Support Questions
Find answers, ask questions, and share your expertise

What should go into a Hadoop Architectures talk?


I have been asked if I can give a Hadoop Architectures talk at a conference. My problem now is what to include or not. I can cover basic Hadoop without too much trouble - but what about the extra non-Hadoop stuff which is typically included in the ecosystem? What do you think is vital to be mentioned?

I am thinking:

some kind of text database for a searchable front end (eg SolR or ElasticSearch)

Some kind of notebook (eg iPython, Zeppelin)

Spark running on YARN,

Some kind of ingestion (sqoop, spark streaming, flume)

Streaming options (Spark Streaming, Storm, Flink)

workflow (oozie)

If anyone is willing to chat to me about their architecture - and perhaps send me a "back of an envelope" architecture diagram then that would be absolutely great.
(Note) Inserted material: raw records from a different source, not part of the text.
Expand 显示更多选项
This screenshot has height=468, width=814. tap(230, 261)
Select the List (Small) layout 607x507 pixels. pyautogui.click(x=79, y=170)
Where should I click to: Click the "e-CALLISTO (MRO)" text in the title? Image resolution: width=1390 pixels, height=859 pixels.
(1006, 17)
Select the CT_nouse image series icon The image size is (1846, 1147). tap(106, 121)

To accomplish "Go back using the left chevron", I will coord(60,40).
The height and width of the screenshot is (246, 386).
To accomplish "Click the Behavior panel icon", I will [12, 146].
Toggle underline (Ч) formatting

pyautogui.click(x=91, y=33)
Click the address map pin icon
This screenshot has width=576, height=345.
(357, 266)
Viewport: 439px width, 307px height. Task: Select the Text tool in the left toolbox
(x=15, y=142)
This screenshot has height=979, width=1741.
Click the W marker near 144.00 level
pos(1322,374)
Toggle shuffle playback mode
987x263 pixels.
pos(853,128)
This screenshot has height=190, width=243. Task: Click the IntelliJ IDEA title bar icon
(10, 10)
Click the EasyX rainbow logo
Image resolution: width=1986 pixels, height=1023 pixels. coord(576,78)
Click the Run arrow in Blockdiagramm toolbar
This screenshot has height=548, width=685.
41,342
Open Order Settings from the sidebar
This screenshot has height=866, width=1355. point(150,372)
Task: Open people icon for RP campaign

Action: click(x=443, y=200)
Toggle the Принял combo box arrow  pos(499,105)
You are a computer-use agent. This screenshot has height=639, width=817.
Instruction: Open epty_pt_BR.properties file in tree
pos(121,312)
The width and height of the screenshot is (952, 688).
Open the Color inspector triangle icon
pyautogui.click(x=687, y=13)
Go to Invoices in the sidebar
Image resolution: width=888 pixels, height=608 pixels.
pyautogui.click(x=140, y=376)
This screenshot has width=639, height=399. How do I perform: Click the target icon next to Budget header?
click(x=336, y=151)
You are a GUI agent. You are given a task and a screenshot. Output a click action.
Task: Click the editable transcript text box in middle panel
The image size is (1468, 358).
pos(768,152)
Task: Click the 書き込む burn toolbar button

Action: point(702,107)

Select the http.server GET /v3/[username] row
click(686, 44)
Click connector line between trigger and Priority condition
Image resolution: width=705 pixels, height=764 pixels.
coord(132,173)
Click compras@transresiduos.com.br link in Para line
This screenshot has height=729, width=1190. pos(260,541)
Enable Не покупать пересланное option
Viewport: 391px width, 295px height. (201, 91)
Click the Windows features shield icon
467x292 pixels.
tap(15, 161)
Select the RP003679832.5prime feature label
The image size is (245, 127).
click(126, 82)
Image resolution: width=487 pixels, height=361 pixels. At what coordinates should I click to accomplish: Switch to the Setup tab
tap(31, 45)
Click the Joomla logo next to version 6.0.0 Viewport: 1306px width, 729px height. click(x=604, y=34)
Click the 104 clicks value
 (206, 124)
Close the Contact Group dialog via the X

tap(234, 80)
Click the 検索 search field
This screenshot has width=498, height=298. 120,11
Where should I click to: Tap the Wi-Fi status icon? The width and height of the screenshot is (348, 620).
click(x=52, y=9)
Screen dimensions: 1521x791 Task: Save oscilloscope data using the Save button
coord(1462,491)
Comment here or message me.


Re: What should go into a Hadoop Architectures talk?

Rising Star

Hi Alex,

You can split into two parts :

Data Engineering : HDP data at Rest ( YARN , Sqoop , SolR or ElasticSearch , Spark , TEZ ...)

Real time HDF ( Streaming Storm, Flink, Spark streaming, Flume, NIFI ..)

Data science : Spark MLLIB , Mahout , notebook (eg iPython, Zeppelin) ...